リシャール・ミルとオーデマピゲは、26日にスイスの首都ジュネーブで毎年開催されている高級時計の見本市「SIHH」から2019年を最後に撤退することを発表しました。
もうひとつのスイスの高級時計の見本市「バーゼルワールド」からは、2カ月前にスウォッチグループが撤退を表明、そして昨日はレイモンド・ウェイルが出展取りやめを発表していました。見本市への出展取りやめは、バーゼルワールドだけにとどまらないようです。
リシャール・ミルのSIHH撤退について
リシャール・ミルは、見本市というモデルがもはやブランドには当てはまらないと考えていることからSIHH 2019が最後になると述べました。先端素材や先端技術を駆使した革新的な時計製造で有名な同社は、2010年に初めてSIHHに参加しました。
「リシャール・ミルのブランドは、特に数多くの直営ブティックをオープンすることでここ数年で国際流通ネットワークを大幅に発展させてきました。また、需要の絶え間ない増加を満たすために複数ブランドを展開する小売業者による販売を大幅に削減しました。」と同社は声明で述べています。「その結果、リシャール・ミルの戦略と展示会でのブランドの存在が見合わなくなりました。Salone International de la Haute Horologerie(SIHH)から撤退を発表しなければならないのは非常に残念です」
オーデマ ピゲのSIHH撤退について
オーデマピゲは、リシャール・ミルの発表から3時間と経たないうちに、同様に2019年以降SIHHへの出展を取りやめることを発表しました。スイスのル・ブルシュに拠点を置く高級時計ブランドオーデマピゲの見本市への参画は19年に渡るものでした。同社もリシャール・ミルと同様にビジネスモデルの変化による決断であると話します。
「オーデマピゲのビジネスモデルは、変化しており、製造サイドとエンドクライアントである顧客とのより直接的な関係を築き、世界中の愛好家と向き合うための新たな方向性を模索することを決めた」と発表しています。
SIHHについて
SIHHは、入場料を払うことで誰でも入場できるバーゼルワールドとは違い、完全なる招待制度を取り各ブランドから直接招待を受け取った顧客や事前に許可を得た時計業界の関係者やプレスしか入場することができないいわば独占的な時計市です。1991年に当時遥かに大きな勢力を持ったバーゼルワールドとは別に素晴らしい時計製造のための限定された集まりとしてSIHHは設立されました。1992年に開催された最初のSIHHでは、カルティエ、ボーム&メルシエ、ピアジェ、ジェラルド・ジェンタ、ダニエル・ロートの5ブランドのみでした。それからの10年間のリシュモングループ、LVMHやスウォッチグループによる相次ぐ買収により大きな変更があったことはご存知のとおりです。

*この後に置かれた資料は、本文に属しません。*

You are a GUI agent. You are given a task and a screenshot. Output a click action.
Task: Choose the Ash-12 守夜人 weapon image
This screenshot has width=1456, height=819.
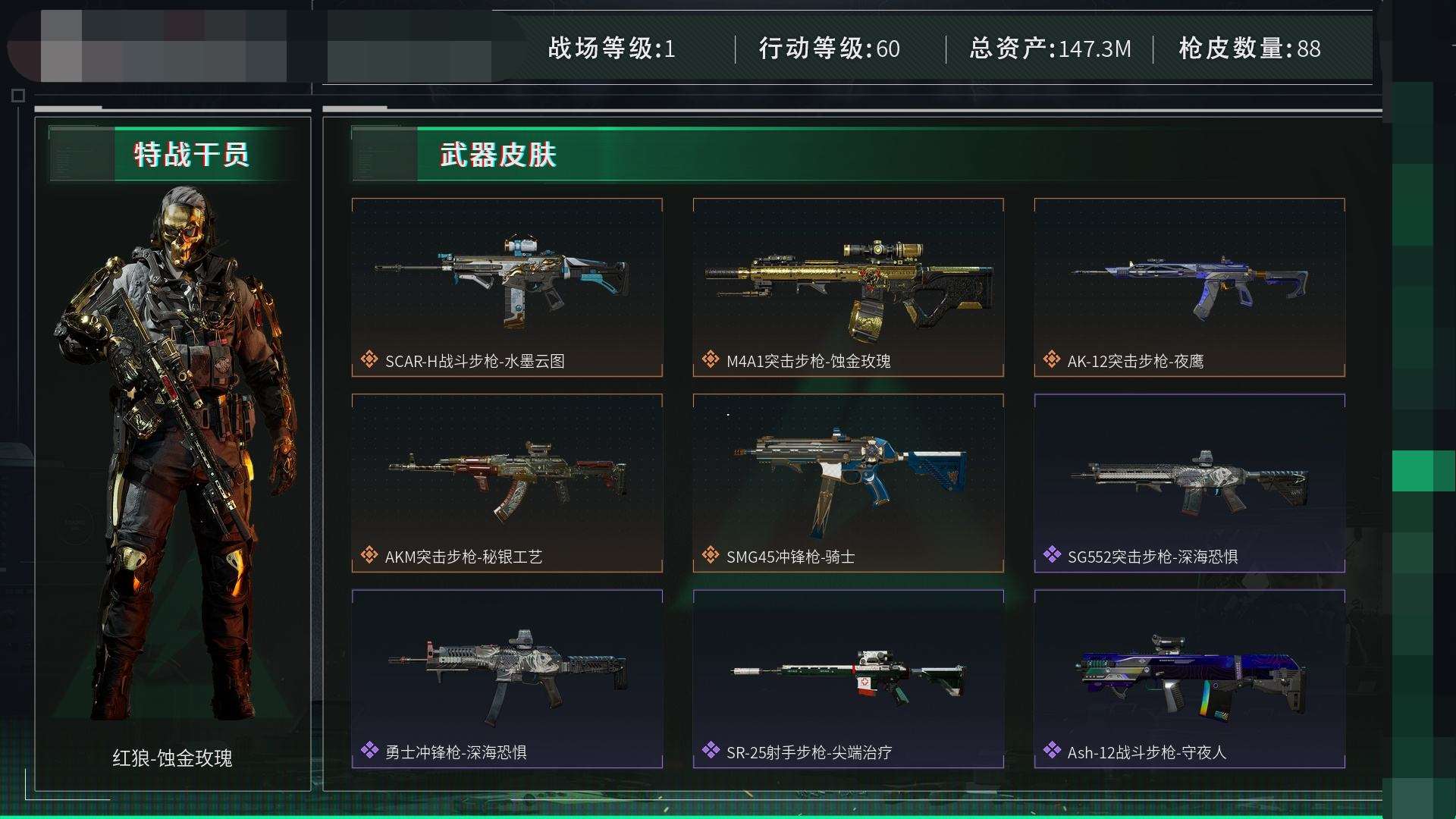1190,676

SIHHは、Fondation de la Haute Horlogerieにより運営されていますが、リシュモングループが大きな出展者であることから「リシュモンショー」とも呼ばれています。
近年SIHHは、設立当初の限定的なものではなくなってきています。2016年にはCarréDes Horlogers(カレ・ド・オロロジ)という小規模メゾンが集まる場も作られました。その1年後にはKering(ケリング)が所有するジラール・ペルゴとユリス・ナルダンが加わりました。2018年には、エルメスも出展者となっており、2017年には初めて一般公開もされることとなりました。
SIHHの公式記録によると2018年は訪問者数が2万人と20%増加し、そのうちの12%である1,500人がメディアであるとのことです。
リシャール・ミル、オーデマピゲの両ブランドとも運営元であるFondation de la Haute Horlogerieへの感謝の意を示しています。